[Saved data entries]
-------

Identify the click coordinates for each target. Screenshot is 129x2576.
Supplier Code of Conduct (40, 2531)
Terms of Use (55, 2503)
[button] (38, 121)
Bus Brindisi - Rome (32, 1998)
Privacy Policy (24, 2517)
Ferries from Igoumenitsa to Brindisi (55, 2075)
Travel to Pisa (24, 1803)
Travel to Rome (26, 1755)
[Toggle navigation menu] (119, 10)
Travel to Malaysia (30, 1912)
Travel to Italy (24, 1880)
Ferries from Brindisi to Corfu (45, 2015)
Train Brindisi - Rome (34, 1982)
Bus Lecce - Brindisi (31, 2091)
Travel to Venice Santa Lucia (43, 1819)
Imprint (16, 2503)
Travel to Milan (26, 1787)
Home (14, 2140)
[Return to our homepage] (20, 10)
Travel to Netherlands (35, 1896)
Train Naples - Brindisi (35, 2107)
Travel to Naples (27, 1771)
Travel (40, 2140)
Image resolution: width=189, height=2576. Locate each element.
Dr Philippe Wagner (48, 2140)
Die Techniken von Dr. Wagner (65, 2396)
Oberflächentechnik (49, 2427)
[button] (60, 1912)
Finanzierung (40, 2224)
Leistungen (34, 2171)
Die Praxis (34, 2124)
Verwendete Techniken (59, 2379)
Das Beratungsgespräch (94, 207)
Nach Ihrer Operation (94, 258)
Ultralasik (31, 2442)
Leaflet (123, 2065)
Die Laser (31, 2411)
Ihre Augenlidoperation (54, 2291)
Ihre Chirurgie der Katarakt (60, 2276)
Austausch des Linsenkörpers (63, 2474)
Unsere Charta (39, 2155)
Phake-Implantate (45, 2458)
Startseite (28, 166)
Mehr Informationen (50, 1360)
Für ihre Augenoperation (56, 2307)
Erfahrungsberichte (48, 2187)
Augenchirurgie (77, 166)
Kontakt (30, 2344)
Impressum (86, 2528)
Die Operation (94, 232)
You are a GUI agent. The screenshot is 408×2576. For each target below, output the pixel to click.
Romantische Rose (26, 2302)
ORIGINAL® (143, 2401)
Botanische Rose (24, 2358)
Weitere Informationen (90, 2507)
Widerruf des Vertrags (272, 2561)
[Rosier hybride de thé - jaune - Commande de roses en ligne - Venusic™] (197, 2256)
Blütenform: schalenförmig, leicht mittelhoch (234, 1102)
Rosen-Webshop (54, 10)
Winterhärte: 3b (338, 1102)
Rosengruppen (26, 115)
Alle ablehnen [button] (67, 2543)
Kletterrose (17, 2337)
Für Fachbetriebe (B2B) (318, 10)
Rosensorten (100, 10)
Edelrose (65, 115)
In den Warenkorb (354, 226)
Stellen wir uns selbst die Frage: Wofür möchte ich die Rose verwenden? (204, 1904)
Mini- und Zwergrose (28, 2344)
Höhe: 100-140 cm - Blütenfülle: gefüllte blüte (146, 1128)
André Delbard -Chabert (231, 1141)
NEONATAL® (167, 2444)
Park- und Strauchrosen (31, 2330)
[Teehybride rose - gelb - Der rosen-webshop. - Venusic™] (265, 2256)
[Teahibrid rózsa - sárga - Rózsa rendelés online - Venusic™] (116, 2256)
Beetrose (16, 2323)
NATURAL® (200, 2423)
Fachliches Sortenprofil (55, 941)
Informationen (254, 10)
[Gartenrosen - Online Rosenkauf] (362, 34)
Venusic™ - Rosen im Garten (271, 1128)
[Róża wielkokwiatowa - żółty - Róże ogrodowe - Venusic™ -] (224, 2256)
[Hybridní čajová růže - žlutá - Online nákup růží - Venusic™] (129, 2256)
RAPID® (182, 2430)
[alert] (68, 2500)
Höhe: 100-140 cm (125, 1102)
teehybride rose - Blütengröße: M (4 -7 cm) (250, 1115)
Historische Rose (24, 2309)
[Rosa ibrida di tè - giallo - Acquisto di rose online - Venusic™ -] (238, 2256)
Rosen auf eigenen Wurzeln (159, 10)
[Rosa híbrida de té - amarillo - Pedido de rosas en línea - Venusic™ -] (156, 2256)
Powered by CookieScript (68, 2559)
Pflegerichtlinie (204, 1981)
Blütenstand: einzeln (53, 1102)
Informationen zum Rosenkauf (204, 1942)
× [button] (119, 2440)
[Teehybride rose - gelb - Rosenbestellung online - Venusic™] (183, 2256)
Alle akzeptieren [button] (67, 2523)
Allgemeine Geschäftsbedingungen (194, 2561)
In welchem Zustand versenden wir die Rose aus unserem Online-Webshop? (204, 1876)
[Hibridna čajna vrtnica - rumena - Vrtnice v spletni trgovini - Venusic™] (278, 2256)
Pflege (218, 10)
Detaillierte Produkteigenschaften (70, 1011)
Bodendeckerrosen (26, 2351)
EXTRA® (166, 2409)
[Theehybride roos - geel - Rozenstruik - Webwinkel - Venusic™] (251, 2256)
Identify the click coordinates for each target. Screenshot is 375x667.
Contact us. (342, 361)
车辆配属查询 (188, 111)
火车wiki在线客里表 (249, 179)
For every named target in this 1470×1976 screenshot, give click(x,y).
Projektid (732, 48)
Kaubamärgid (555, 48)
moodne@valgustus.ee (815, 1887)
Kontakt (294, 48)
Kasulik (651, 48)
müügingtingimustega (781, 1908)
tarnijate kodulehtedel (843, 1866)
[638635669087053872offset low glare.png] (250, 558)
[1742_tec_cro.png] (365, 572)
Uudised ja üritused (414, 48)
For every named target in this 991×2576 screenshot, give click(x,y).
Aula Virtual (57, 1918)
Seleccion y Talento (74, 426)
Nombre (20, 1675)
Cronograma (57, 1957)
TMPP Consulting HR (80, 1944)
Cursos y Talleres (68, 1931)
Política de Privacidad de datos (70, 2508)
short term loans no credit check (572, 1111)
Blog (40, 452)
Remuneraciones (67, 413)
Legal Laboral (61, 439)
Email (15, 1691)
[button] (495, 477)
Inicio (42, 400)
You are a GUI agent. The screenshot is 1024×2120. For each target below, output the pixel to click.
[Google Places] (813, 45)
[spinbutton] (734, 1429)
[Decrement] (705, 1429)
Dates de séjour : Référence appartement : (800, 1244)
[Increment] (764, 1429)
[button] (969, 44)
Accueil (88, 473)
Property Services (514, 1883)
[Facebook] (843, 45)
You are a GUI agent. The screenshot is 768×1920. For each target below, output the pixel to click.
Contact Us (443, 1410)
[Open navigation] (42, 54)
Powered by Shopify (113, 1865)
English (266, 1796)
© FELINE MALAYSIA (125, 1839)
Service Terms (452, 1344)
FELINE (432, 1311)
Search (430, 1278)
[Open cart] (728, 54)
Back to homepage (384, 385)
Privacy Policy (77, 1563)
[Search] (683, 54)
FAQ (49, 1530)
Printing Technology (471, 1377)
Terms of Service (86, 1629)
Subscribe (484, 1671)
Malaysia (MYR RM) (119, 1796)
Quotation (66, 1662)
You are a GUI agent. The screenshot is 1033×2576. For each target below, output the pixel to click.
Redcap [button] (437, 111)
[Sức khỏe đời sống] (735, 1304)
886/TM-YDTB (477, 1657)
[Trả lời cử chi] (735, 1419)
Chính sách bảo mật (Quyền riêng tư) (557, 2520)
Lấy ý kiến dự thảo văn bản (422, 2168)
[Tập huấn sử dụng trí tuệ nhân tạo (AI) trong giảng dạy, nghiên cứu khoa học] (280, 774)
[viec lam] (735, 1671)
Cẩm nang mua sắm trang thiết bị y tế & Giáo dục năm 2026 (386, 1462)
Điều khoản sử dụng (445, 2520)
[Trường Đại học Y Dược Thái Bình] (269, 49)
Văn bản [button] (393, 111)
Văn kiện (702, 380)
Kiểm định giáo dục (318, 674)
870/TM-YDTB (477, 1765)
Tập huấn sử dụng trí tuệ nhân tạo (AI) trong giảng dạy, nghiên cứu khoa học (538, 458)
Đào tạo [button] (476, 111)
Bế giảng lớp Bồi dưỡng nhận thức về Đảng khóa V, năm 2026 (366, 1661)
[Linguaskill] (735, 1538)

-------

**Assignment**
Using the records above, set down exactly the lines from the one with "Cursos y Talleres (68, 1931)" through the one with "Quotation (66, 1662)", inclusive, and nothing more.

**Response area**
Cursos y Talleres (68, 1931)
Política de Privacidad de datos (70, 2508)
short term loans no credit check (572, 1111)
Blog (40, 452)
Remuneraciones (67, 413)
Legal Laboral (61, 439)
Email (15, 1691)
[button] (495, 477)
Inicio (42, 400)
You are a GUI agent. The screenshot is 1024×2120. For each target below, output the pixel to click.
[Google Places] (813, 45)
[spinbutton] (734, 1429)
[Decrement] (705, 1429)
Dates de séjour : Référence appartement : (800, 1244)
[Increment] (764, 1429)
[button] (969, 44)
Accueil (88, 473)
Property Services (514, 1883)
[Facebook] (843, 45)
You are a GUI agent. The screenshot is 768×1920. For each target below, output the pixel to click.
Contact Us (443, 1410)
[Open navigation] (42, 54)
Powered by Shopify (113, 1865)
English (266, 1796)
© FELINE MALAYSIA (125, 1839)
Service Terms (452, 1344)
FELINE (432, 1311)
Search (430, 1278)
[Open cart] (728, 54)
Back to homepage (384, 385)
Privacy Policy (77, 1563)
[Search] (683, 54)
FAQ (49, 1530)
Printing Technology (471, 1377)
Terms of Service (86, 1629)
Subscribe (484, 1671)
Malaysia (MYR RM) (119, 1796)
Quotation (66, 1662)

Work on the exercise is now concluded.